Economist Arthur Laffer occupies an exalted place in Republican tax-policy circles thanks to his influential but controversial theory that some tax cuts generate more income for the Treasury. A staple in supply-siders’ policy toolbox, it helped build support for the major tax cuts under President Reagan and President George W. Bush.
So you have to wonder how House Republicans will react to Laffer’s public endorsement of the push in Congress to require online retailers to collect sales taxes even from shoppers in states where they have no physical presence. (The Senate has passed a bill to that effect, but it’s made no progress in the House.) The ringing endorsement is so counterintuitive, it’s the equivalent of former Sen. Phil Gramm (R-Texas) coming out against “sequestration” or Sen. Barbara Boxer (D-Calif.) calling for Proposition 8 to be reinstated.
Laffer hasn’t become a big-government convert. Instead, his argument hews to at least two principles that conservatives ought to embrace.
The first is that tax evasion is a bad thing, at least in part because it causes government to raise the rates on people who comply with the law.
“Despite widespread misinformation,” Laffer wrote in an op-ed in USA Today, “online sales are already subject to sales taxes.... Not collecting sales taxes, which in 2012 trimmed state revenues by more than $23 billion, results in a smaller sales tax base and an inefficient system that stifles job creation and economic growth. Instead of cutting spending in reaction to decreasing sales tax revenues, many states have raised tax rates, compounding the problem.”

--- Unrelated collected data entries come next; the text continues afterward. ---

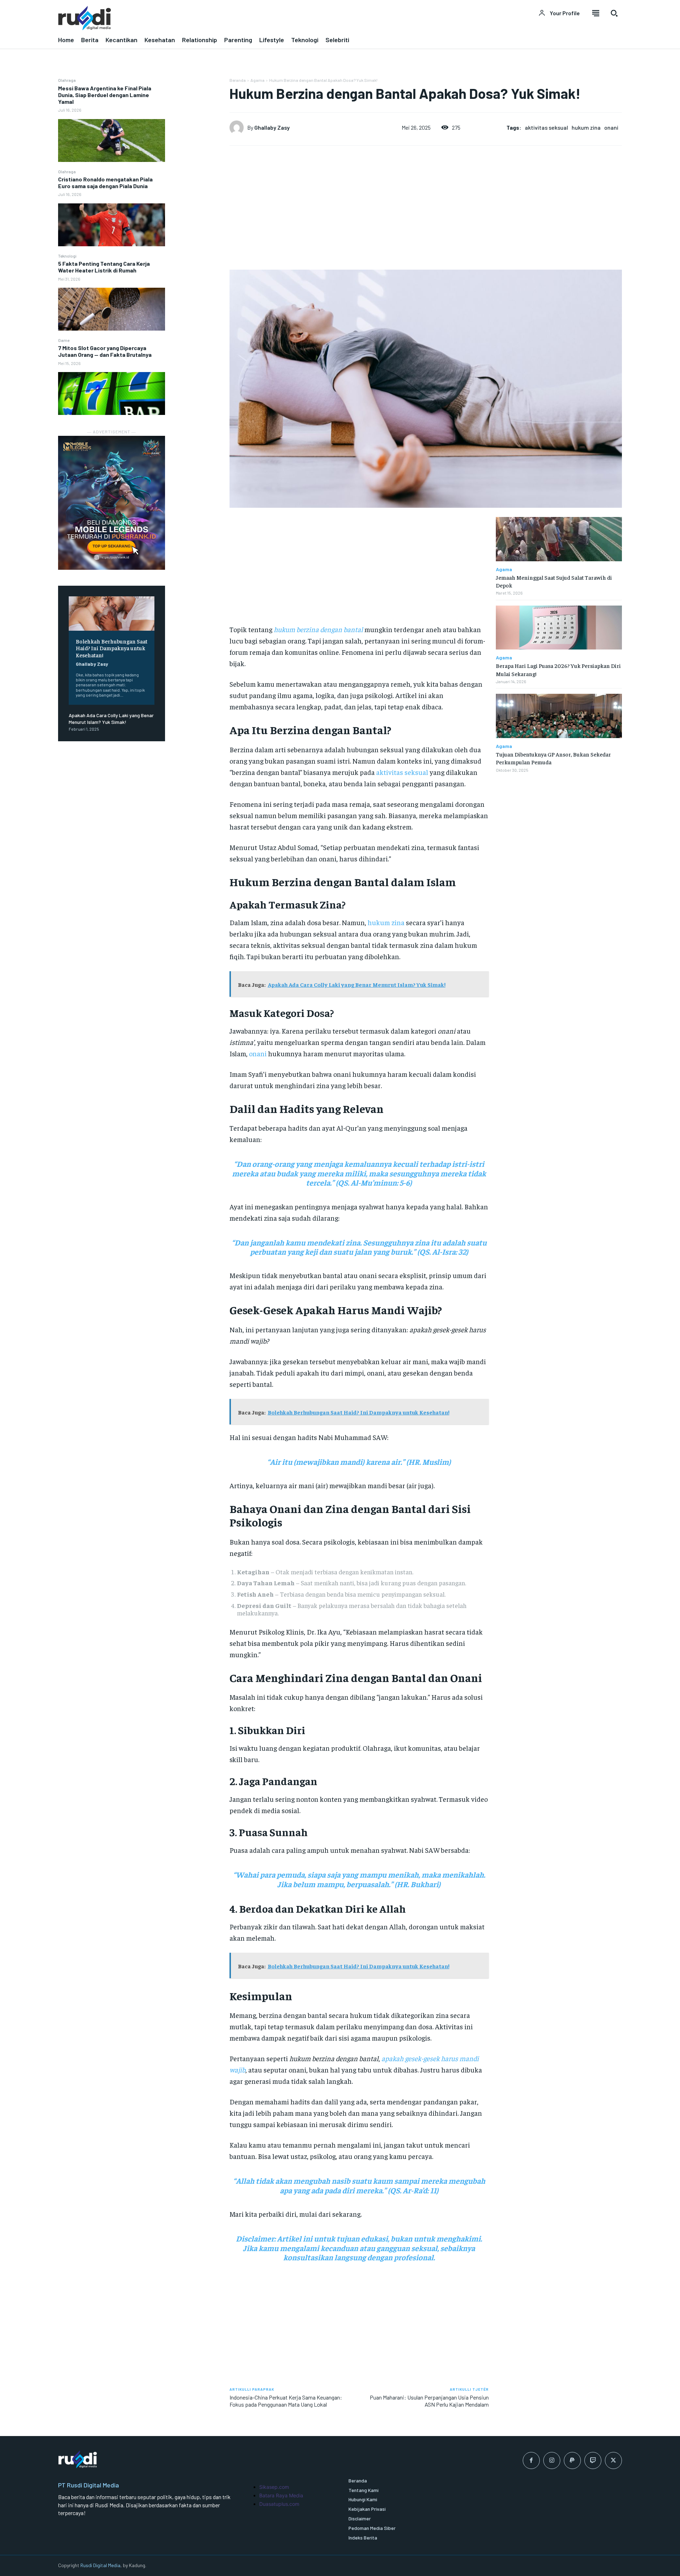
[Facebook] (531, 2460)
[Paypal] (572, 2460)
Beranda (238, 80)
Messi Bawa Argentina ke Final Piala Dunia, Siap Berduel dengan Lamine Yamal (104, 95)
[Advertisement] (197, 184)
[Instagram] (551, 2460)
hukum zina (586, 127)
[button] (614, 13)
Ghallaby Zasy (92, 664)
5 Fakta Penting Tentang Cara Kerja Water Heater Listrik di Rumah (104, 267)
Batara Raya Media (281, 2495)
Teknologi (67, 255)
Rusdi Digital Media (100, 2565)
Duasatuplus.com (279, 2504)
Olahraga (67, 80)
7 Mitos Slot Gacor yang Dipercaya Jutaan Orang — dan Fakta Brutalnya (105, 351)
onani (611, 127)
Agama (257, 80)
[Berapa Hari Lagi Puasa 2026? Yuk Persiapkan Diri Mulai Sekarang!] (559, 628)
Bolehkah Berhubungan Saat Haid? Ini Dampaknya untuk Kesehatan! (111, 647)
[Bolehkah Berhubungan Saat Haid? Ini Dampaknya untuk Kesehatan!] (111, 613)
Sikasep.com (274, 2487)
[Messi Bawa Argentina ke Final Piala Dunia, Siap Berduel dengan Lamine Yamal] (111, 140)
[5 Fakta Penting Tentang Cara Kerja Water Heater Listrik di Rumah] (111, 309)
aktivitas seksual (546, 127)
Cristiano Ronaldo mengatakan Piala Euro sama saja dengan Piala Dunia (105, 182)
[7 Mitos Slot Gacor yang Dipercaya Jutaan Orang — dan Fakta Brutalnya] (111, 393)
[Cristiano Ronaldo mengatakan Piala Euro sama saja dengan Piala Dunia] (111, 224)
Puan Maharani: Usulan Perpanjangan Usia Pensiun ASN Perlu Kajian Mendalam (429, 2400)
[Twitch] (592, 2460)
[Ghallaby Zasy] (238, 127)
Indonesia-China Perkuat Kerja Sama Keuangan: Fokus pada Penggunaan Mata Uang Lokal (286, 2400)
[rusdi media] (195, 17)
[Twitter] (613, 2460)
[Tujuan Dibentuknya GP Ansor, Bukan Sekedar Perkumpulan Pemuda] (559, 716)
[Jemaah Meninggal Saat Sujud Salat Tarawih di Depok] (559, 539)
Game (63, 340)
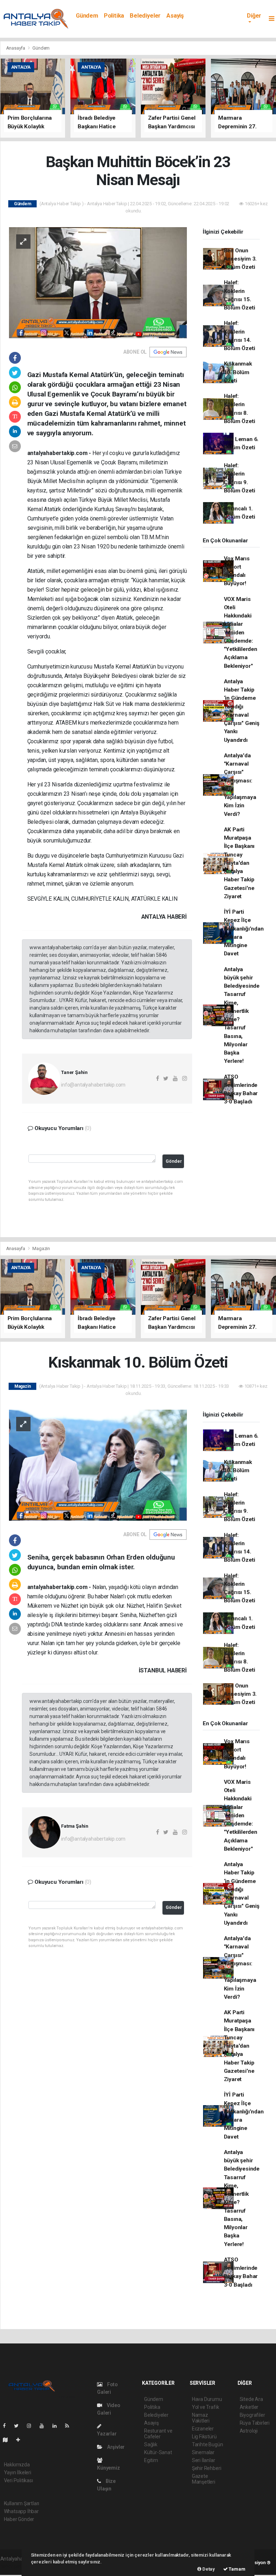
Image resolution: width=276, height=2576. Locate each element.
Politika (114, 15)
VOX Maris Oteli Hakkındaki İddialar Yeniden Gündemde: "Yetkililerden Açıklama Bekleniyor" (240, 632)
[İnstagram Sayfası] (32, 2426)
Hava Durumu (207, 2399)
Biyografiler (252, 2415)
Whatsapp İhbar (21, 2511)
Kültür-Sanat (158, 2452)
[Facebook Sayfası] (7, 2426)
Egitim (151, 2460)
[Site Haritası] (8, 2440)
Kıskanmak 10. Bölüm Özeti (238, 372)
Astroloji (249, 2431)
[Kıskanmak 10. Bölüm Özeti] (98, 1465)
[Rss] (70, 2426)
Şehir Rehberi (206, 2468)
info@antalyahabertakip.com (93, 1085)
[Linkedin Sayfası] (57, 2426)
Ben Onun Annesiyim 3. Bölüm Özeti (240, 259)
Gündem (87, 15)
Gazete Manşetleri (203, 2479)
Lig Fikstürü (204, 2436)
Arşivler (115, 2447)
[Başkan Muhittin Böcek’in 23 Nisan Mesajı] (98, 282)
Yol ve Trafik (205, 2407)
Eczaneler (203, 2429)
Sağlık (150, 2444)
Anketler (249, 2407)
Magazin (41, 1248)
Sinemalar (203, 2452)
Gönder (174, 1161)
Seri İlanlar (203, 2460)
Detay (208, 2569)
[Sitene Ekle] (21, 2440)
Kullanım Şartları (22, 2503)
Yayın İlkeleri (17, 2472)
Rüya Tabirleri (255, 2423)
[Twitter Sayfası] (19, 2426)
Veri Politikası (18, 2480)
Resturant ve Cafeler (158, 2433)
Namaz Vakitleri (201, 2418)
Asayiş (175, 15)
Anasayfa (16, 48)
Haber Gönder (19, 2519)
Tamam (236, 2569)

The second principle is that consumption taxes are better than income taxes. That’s not just a conservative point of view. Many economists feel the same way because taxing income discourages labor and investment, which are important to economic growth. Of course, excessive sales taxes drive down the consumer spending that has become a keystone in the U.S. economy. They also inflict more pain on low-income families than high-income ones. So, as with all things, there are trade-offs.
At any rate, Laffer released a study this month of the economic effects of allowing states to require online retailers to collect sales taxes on their behalf. The study finds that by 2022, states with sales taxes would see growth rates that were 1 to 4 percentage points higher, and half a trillion dollars would be added that year to the country’s economy.

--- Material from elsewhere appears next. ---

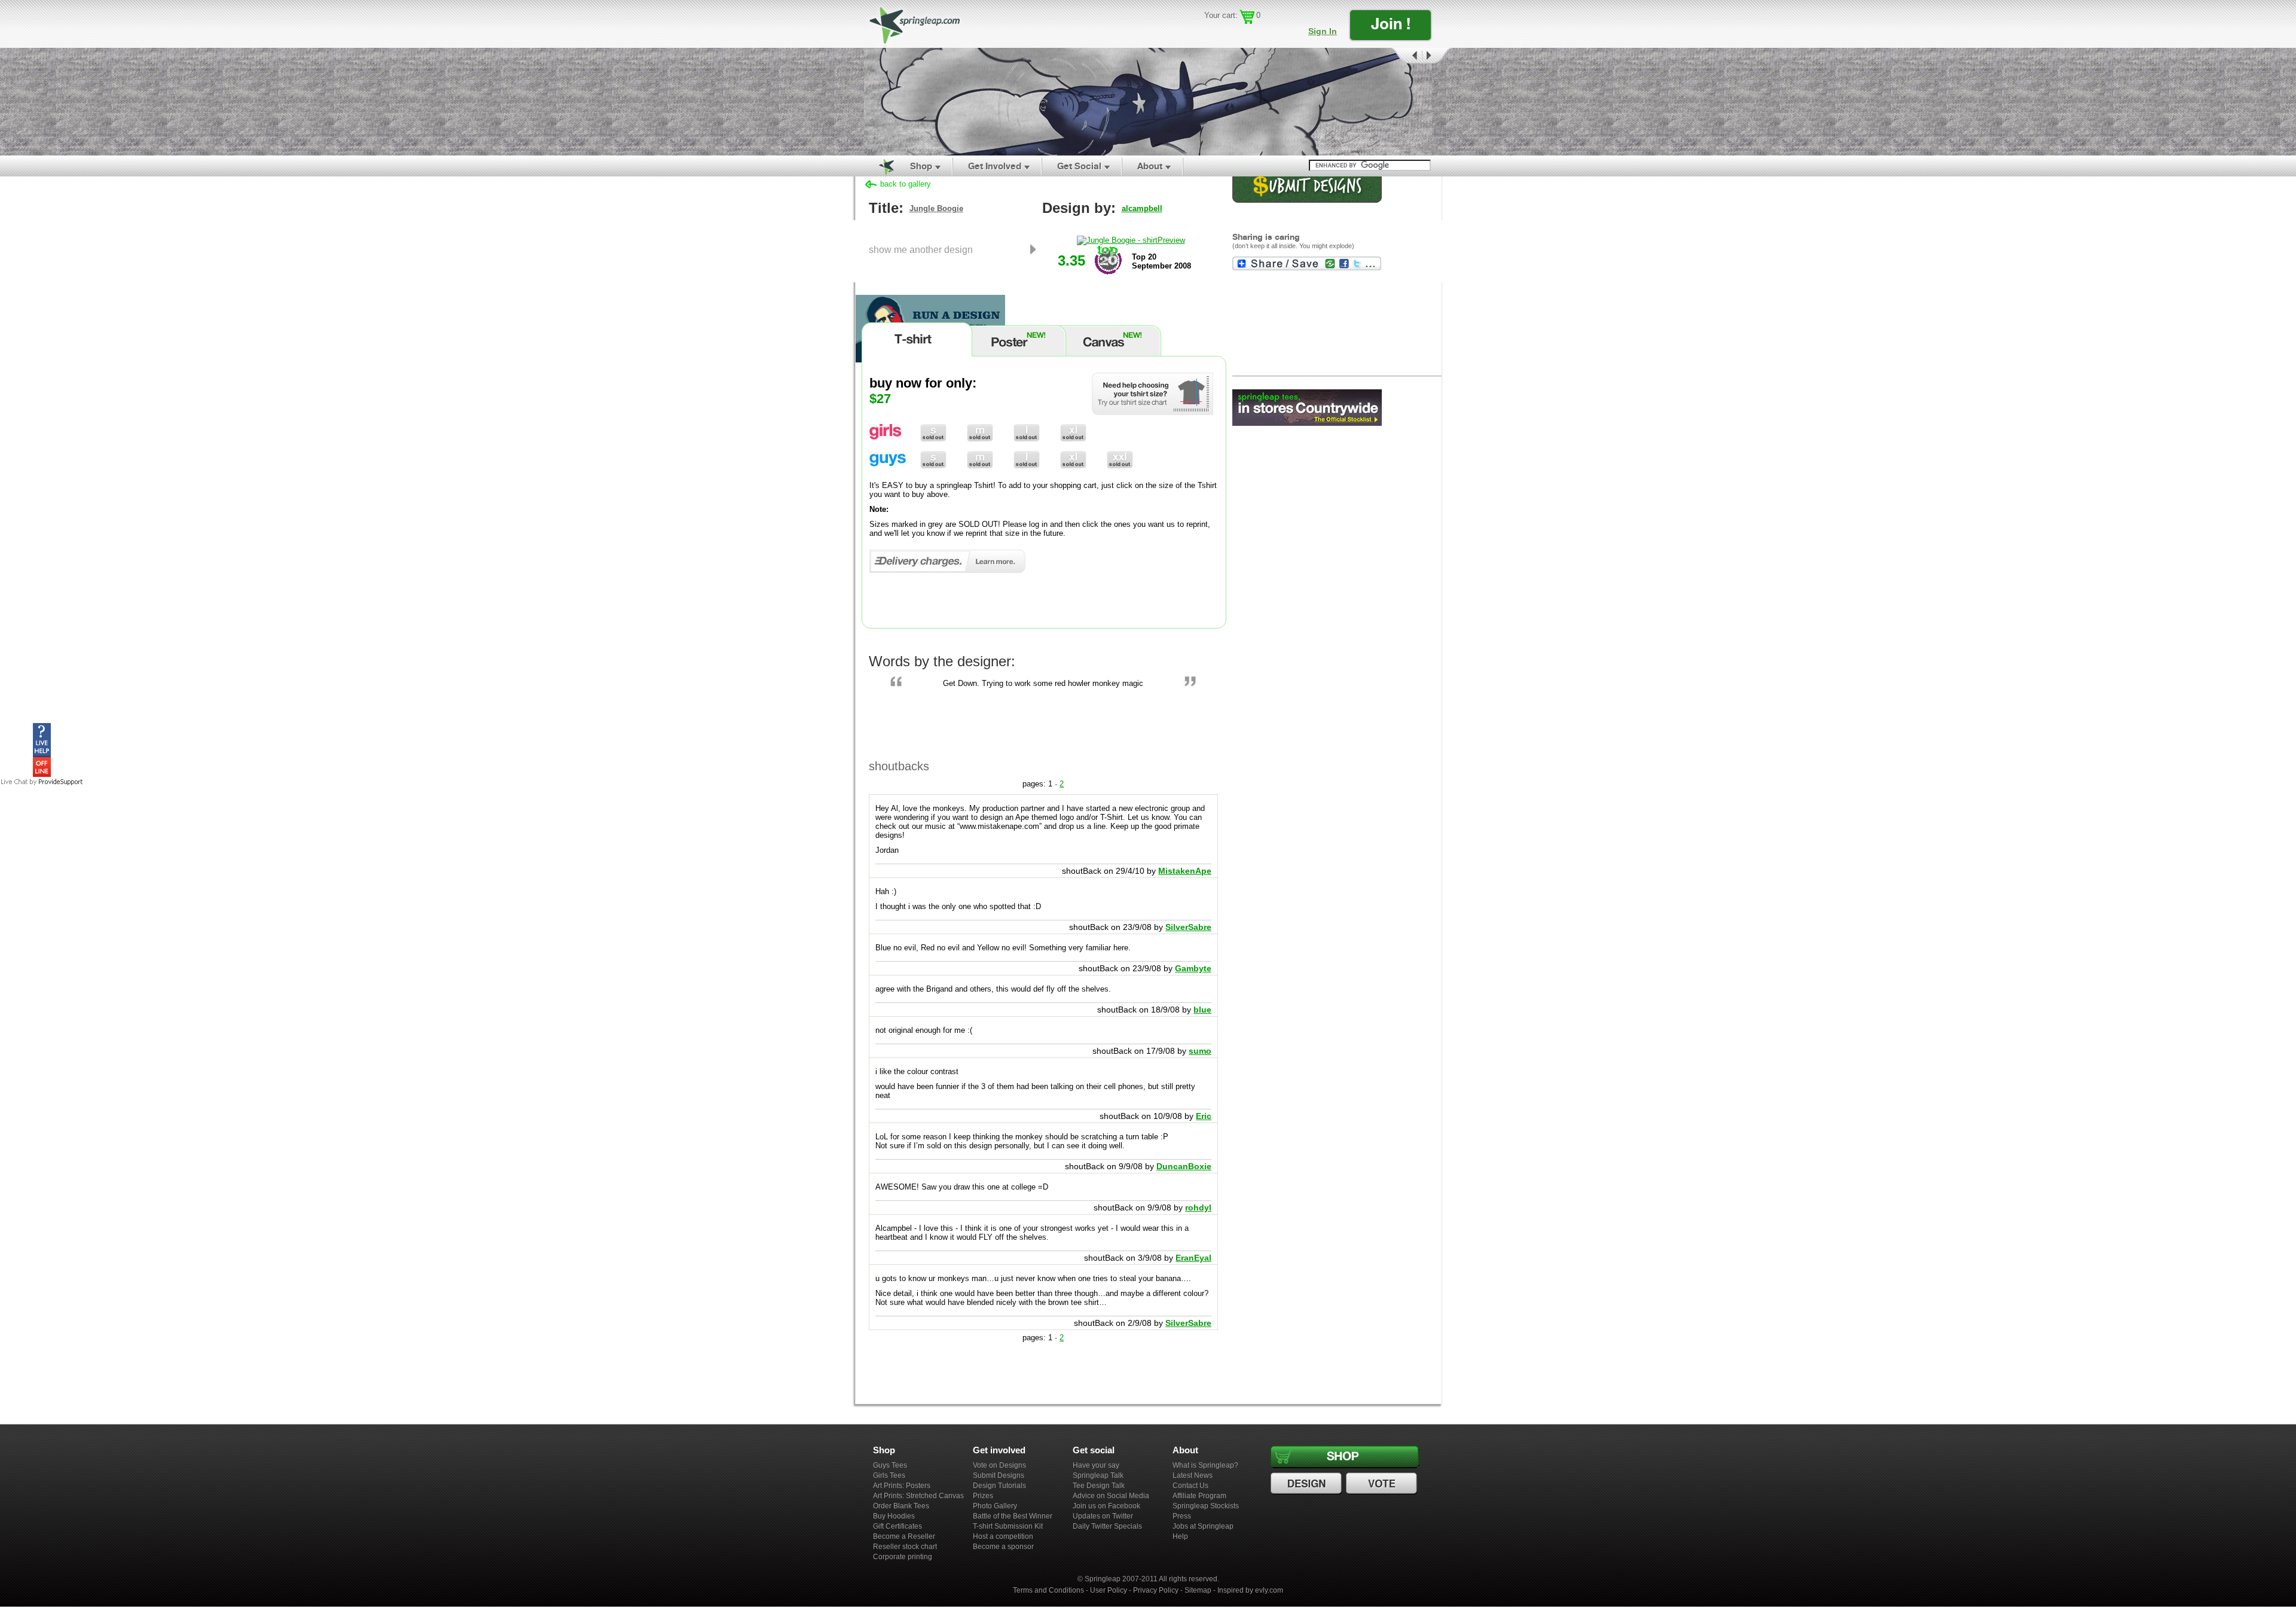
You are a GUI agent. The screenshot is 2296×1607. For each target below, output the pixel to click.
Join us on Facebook (1106, 1506)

There are two very important caveats to note, however. First, the study assumes that states would offset the extra revenue from online sales taxes by lowering their income taxes or other growth-deterring levies. And second, the study was financed by the Marketplace Fairness Coalition, the trade association that’s been lobbying Congress to allow states to force online retailers to collect taxes for them.
I don’t expect Republicans to argue that Laffer’s research was skewed by its sponsors. I do, however, expect them to argue that most states won’t use the extra sales tax income to lower other taxes. And they’d probably be right about that.
Personally, I don’t think that’s a reason to continue enabling people to evade the law, to the detriment of shoppers and retailers who can’t avoid state sales taxes. But I can see why Laffer’s exhortations may find few sympathetic listeners in the House GOP.